WE ARE IN a national maternal health crisis that is impacting families right here in Massachusetts. Despite being a bastion of medical care and biotech innovation, the rate of severe pregnancy complications has doubled statewide over the past 10 years, according to the Department of Public Health.
Current metrics often fail to capture the full scope of the problem, while discrepancies in reporting and data collection methods can lead to underreporting and misclassification, masking the true extent of maternal mortality. The ongoing controversy surrounding how maternal death rates are measured only heightens the need for comprehensive legislative action. The introduction of the Maternal Health Omnibus Bill (Momnibus) presents a pivotal opportunity to address maternal mortality and morbidity across the state, head-on.
Even one death is far too many. With the cited impact of structural racism compounding this crisis for Black birthing people, we must take every opportunity to reverse these dire outcomes that are preventable and ensure safe, healthy pregnancies and births.
The Massachusetts Legislature took action in January 2021, creating the Special Commission on Racial Inequities in Maternal Health, a 28-member body charged with studying the issue and making public policy recommendations. This interdisciplinary commission brought together health care professionals, public health experts, and members of the community with lived experience of a severe maternal injury or a maternal death in their family.
Most of the commissioners are Black women, one of the communities most impacted by our deficient maternal care system. Through painstaking hearings and a review of the best available evidence, the one-year commission generated a comprehensive blueprint for improving maternal care in Massachusetts, published in June 2022.
Two years later, the Legislature has yet to enact the commission’s recommendations, but the pending Momnibus bill would advance many of the highest priorities outlined in their report. It advances a multi-pronged solution, taking aim at inequities and barriers to optimal maternal care and patient autonomy.
In June of this year, the House passed H.4785, An Act Promoting Access to Midwifery Care and Out-of-Hospital Birth Options, which includes expanding access to midwives, birth centers, lactation consultants, paid pregnancy loss leave, and postpartum depression screenings. There is only a matter of days to get this bill over the finish line. It is currently pending in Senate Ways and Means, ready to be brought to the floor for a vote.
For too long families in Massachusetts have been denied access to midwives and birth centers, evidence-based solutions to improving maternal health. Some components of this bill such as midwife licensure have been in the pipeline for many years, while others have been crafted to respond to recent events, such as birth center closures and alarming maternal mental health complications.
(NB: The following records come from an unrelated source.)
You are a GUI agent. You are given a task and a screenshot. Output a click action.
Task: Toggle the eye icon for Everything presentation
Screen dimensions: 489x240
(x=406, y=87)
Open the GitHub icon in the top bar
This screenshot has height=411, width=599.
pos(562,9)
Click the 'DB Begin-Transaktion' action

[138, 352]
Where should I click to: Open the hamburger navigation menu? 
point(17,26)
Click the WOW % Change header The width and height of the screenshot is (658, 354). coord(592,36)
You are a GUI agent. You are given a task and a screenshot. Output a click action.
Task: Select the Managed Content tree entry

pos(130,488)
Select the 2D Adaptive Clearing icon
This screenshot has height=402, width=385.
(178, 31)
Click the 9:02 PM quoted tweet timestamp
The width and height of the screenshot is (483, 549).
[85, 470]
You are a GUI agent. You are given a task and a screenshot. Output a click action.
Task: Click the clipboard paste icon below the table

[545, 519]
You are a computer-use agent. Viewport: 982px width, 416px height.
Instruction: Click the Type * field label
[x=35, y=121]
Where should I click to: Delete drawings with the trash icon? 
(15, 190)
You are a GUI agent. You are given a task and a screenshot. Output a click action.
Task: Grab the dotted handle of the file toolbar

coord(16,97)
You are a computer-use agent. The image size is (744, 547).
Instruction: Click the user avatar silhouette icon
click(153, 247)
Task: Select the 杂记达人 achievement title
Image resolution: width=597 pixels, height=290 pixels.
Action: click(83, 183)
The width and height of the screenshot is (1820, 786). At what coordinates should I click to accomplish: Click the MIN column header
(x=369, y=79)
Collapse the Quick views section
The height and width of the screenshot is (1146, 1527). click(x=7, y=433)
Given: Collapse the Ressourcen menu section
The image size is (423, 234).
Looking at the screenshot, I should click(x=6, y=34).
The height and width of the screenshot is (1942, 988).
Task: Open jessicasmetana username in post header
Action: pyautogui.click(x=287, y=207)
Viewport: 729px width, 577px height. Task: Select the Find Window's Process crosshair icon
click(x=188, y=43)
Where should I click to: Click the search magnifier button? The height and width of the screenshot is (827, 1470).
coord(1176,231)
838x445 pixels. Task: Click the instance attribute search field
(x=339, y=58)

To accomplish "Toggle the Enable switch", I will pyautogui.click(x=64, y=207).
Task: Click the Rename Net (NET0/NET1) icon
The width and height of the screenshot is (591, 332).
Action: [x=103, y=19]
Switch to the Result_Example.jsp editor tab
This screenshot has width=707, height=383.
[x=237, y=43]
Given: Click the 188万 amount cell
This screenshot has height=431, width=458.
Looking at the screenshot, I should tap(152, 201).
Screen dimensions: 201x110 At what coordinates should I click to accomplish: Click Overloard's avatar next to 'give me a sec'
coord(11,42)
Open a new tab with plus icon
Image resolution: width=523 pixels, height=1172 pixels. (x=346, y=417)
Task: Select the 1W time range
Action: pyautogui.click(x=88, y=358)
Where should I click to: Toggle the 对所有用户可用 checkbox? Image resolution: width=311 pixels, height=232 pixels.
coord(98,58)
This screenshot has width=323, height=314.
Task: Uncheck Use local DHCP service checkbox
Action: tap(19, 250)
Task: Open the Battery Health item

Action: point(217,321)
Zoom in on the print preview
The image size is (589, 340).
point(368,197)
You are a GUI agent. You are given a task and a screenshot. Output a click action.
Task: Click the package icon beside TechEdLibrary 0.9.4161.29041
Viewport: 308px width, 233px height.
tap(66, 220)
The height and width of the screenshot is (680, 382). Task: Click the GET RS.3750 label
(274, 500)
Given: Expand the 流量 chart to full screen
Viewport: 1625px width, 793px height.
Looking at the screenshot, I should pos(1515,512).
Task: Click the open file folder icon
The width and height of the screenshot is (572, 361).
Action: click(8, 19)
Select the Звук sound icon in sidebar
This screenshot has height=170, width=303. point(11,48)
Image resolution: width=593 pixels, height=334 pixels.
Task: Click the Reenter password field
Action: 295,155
In the absence of this legislation, Massachusetts remains in the bottom third of states for midwife integration, despite the benefits, including fewer infant deaths, fewer postpartum complications, fewer unnecessary C-sections, higher breastfeeding rates, and lower health care costs. Massachusetts now has an opportunity to close the gaps left by cascading closures of birth centers and hospital maternity units across the state, to ensure birth safety, equitable access to care, and bodily autonomy, and to reverse our worsening maternal health outcomes.
The Legislature must take urgent and immediate action to move forward on meaningful maternal health care reforms, guided by the recommendations of the commission, which was established by the Legislature and informed by the people most impacted by our deficient maternity care system.
We urge the Senate to pass the Maternal Health Omnibus Bill and leaders in both the House and Senate to shepherd the bill over the finish line, ensuring that the final version centers on racial and economic equity. Don’t let this report sit on the shelf. All families deserve safety, health, and joy when bringing new life into the world. It’s time for policymakers to act.
Ndidiamaka Amutah-Onukagha is the Julia A. Okoro Professor of Black Maternal Health at Tufts University, founder and director of the Center for Black Maternal Health and Reproductive, co-founder of Birth Equity and Justice Massachusetts, and a Commissioner on the Massachusetts Special Commission for Racial Inequities in Maternal Health. Jo-Anna Rorie is an associate professor at Boston University, advisor to Neighborhood Birth Center, co-founder of Birth Equity and Justice Massachusetts, and a commissioner on the Massachusetts Special Commission for Racial Inequities in Maternal Health Tiffany Vassell is author of “Preparation for a Hospital Birth,” manager of community engagement and communications at Neighborhood Birth Center, vice president of Bay State Birth Coalition, and member of the steering committee of Birth Equity and Justice Massachusetts.